This past week, Julian Robinson, the parliamentary representative for South East St Andrew and the junior minister for energy and technology, marked his first year as an MP by circulating a report of the things he has done in the constituency since his election.
We do not know what proportion of Mr Robinson's constituents, to whom the document is addressed, has seen the report, which was circulated to journalists and posted on the MP's website. Access to the Internet is likely to be an issue for many of those constituents. We, nonetheless, welcome the effort.
Mr Robinson, of course, is not the first of the current lot of MPs to issue such a report on his activities. For a period after his election to the Central Manchester seat in 2007, Peter Bunting published quarterly reviews in newspapers. He now posts them on his constituency website.
Unfortunately, the actions of Mr Robinson and Mr Bunting are not the norm among parliamentarians. Very few have structured, documentary systems for reporting to their constituents, outside of party meetings, and only a handful maintain websites dedicated to their constituencies.
There is little opportunity, therefore, for constituents, and other interested persons and stakeholders in the matter of good governance, to review and assess an MP's actions and outcomes against his/her promised deliverables.
So, while we do not necessarily agree with a fair bit of what Mr Robinson spent his first year doing - for instance his crowing about getting his hands greasy in the pork fat called the Constituency Development Fund (CDF), albeit primarily for the cause of education - we recommend his and Mr Bunting's approach to other parliamentarians (except that it should be mandatory). Which brings us to the fundamental matter of the roles of MPs and how they should be compensated.
We are opposed to the notion of the MP as benevolent and direct deliverer of patronage, which has long been institutionalised in Jamaica - and entrenched via troughs such as the CDF and its predecessor, the Social and Economic Support Programme, over which politicians have easy access, despite the chimera of civil-service oversight. This merging of the roles of legislator, constituency advocate and bureaucrat, with its resultant diminished process of accountability, heightens the opportunity for public corruption or the perception thereof. MPs must craft legislation, agitate on behalf of their constituencies, lobby the political executive for policies favourable to their causes, and then allow, based on the outcome, the public bureaucracy to get on with the job of project implementation and management.
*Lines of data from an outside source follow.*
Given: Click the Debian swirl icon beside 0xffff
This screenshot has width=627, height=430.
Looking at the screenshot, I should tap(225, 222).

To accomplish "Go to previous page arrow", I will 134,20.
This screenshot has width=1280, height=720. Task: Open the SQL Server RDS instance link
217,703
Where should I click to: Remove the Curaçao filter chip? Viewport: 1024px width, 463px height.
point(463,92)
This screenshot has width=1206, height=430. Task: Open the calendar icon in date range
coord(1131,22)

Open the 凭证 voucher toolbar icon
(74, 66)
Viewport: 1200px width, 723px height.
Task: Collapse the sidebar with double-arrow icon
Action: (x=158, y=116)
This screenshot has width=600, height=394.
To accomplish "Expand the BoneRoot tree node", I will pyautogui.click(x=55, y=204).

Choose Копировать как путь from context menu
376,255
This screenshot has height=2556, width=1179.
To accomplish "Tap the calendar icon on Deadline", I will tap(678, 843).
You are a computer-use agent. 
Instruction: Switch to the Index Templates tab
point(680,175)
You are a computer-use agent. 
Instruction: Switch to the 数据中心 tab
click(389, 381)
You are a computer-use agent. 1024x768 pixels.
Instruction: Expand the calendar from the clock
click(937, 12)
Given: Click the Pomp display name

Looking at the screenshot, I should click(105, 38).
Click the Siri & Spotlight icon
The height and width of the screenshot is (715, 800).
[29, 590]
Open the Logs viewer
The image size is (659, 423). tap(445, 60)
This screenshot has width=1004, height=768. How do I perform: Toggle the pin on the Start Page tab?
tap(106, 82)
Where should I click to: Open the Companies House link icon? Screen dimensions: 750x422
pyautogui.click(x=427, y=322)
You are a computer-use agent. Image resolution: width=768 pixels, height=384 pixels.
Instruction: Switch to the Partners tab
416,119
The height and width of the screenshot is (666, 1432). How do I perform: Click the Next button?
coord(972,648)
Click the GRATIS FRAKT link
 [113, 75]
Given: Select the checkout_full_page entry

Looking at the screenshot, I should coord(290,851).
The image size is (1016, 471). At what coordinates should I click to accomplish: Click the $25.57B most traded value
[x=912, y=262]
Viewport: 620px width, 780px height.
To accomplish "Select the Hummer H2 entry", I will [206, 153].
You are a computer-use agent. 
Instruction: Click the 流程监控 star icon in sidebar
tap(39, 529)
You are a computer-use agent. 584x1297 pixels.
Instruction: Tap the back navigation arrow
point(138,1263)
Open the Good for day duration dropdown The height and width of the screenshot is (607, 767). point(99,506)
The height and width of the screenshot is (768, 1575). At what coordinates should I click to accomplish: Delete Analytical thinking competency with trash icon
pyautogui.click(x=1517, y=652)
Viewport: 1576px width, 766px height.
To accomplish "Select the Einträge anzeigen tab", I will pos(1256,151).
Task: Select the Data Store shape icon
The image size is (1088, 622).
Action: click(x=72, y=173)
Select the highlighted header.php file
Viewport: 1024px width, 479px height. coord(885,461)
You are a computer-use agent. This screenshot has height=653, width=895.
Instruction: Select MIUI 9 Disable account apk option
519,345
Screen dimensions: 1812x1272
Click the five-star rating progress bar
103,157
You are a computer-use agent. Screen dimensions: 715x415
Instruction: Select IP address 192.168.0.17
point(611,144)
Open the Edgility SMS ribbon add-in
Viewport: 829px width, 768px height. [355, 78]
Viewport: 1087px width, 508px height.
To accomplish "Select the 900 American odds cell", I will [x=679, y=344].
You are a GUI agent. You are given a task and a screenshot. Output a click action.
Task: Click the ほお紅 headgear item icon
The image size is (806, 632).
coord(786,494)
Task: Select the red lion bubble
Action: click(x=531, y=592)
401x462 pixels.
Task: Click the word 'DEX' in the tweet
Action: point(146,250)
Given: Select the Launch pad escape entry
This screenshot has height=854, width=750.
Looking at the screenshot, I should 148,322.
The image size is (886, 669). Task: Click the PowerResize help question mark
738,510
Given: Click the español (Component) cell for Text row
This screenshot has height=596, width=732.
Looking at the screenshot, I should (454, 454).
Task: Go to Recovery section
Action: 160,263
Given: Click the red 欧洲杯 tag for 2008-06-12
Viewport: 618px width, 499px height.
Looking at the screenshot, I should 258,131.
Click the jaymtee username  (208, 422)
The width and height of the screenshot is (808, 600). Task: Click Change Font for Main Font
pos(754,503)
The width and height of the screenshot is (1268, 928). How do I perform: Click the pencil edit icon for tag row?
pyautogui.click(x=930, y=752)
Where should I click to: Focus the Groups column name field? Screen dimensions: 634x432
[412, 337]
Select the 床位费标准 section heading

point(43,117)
THE TEMPTATION FOR CORRUPTION
Obviously, it is difficult, if not impossible, to legislate morality. But the temptation for corruption, we feel, is lessened if persons, including politicians, are reasonably compensated. There is no gainsaying that Jamaica's MPs are badly paid, especially in the context of what is expected of them and their access to the management of public resources.
We believe, as we have suggested before, that the number of MPs should be sharply reduced and their salaries raised closer to what is realistic and affordable, but linked to specific performance targets such as set out in the 2003 Clarke report. In that event, reports such as Mr Robinson's and Mr Bunting's would be a requirement of all MPs, only that the reporting would have to be more robust.